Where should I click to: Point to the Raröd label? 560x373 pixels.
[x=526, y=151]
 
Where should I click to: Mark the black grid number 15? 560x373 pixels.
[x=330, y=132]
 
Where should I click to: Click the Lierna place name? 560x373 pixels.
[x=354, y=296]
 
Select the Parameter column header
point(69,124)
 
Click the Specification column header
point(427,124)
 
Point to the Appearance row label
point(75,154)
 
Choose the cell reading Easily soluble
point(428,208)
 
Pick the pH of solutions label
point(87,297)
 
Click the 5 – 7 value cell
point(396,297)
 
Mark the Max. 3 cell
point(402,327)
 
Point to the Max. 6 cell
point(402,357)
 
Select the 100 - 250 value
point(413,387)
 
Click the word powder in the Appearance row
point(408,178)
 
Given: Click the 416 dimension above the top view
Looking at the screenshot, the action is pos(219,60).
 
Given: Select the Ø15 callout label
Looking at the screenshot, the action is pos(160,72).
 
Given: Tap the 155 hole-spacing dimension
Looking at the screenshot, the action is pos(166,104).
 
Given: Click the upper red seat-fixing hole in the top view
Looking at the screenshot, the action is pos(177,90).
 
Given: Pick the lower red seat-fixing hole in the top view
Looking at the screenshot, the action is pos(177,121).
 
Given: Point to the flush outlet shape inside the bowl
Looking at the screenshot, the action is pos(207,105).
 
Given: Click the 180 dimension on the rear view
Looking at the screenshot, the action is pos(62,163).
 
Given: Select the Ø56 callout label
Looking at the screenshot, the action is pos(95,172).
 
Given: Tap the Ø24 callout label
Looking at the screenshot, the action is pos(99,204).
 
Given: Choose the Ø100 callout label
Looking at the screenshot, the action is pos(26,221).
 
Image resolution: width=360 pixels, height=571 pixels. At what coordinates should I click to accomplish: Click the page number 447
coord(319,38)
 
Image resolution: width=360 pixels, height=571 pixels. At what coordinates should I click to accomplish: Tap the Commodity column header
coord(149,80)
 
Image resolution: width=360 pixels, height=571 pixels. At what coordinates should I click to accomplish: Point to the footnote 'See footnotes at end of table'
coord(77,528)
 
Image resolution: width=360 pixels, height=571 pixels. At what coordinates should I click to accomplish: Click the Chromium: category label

EXERCISE DIRECTIONS = Copy all of the rows above word for word, keeping every line as it appears.

TASK ANSWER =
Where should I click to: Point to the Raröd label? 560x373 pixels.
[x=526, y=151]
 
Where should I click to: Mark the black grid number 15? 560x373 pixels.
[x=330, y=132]
 
Where should I click to: Click the Lierna place name? 560x373 pixels.
[x=354, y=296]
 
Select the Parameter column header
point(69,124)
 
Click the Specification column header
point(427,124)
 
Point to the Appearance row label
point(75,154)
 
Choose the cell reading Easily soluble
point(428,208)
 
Pick the pH of solutions label
point(87,297)
 
Click the 5 – 7 value cell
point(396,297)
 
Mark the Max. 3 cell
point(402,327)
 
Point to the Max. 6 cell
point(402,357)
 
Select the 100 - 250 value
point(413,387)
 
Click the word powder in the Appearance row
point(408,178)
 
Given: Click the 416 dimension above the top view
Looking at the screenshot, the action is pos(219,60).
 
Given: Select the Ø15 callout label
Looking at the screenshot, the action is pos(160,72).
 
Given: Tap the 155 hole-spacing dimension
Looking at the screenshot, the action is pos(166,104).
 
Given: Click the upper red seat-fixing hole in the top view
Looking at the screenshot, the action is pos(177,90).
 
Given: Pick the lower red seat-fixing hole in the top view
Looking at the screenshot, the action is pos(177,121).
 
Given: Point to the flush outlet shape inside the bowl
Looking at the screenshot, the action is pos(207,105).
 
Given: Click the 180 dimension on the rear view
Looking at the screenshot, the action is pos(62,163).
 
Given: Select the Ø56 callout label
Looking at the screenshot, the action is pos(95,172).
 
Given: Tap the Ø24 callout label
Looking at the screenshot, the action is pos(99,204).
 
Given: Choose the Ø100 callout label
Looking at the screenshot, the action is pos(26,221).
 
Image resolution: width=360 pixels, height=571 pixels. At what coordinates should I click to accomplish: Click the page number 447
coord(319,38)
 
Image resolution: width=360 pixels, height=571 pixels. At what coordinates should I click to accomplish: Tap the Commodity column header
coord(149,80)
 
Image resolution: width=360 pixels, height=571 pixels. At what coordinates should I click to accomplish: Point to the footnote 'See footnotes at end of table'
coord(77,528)
 
Image resolution: width=360 pixels, height=571 pixels. At what coordinates should I click to accomplish: Click the Chromium: category label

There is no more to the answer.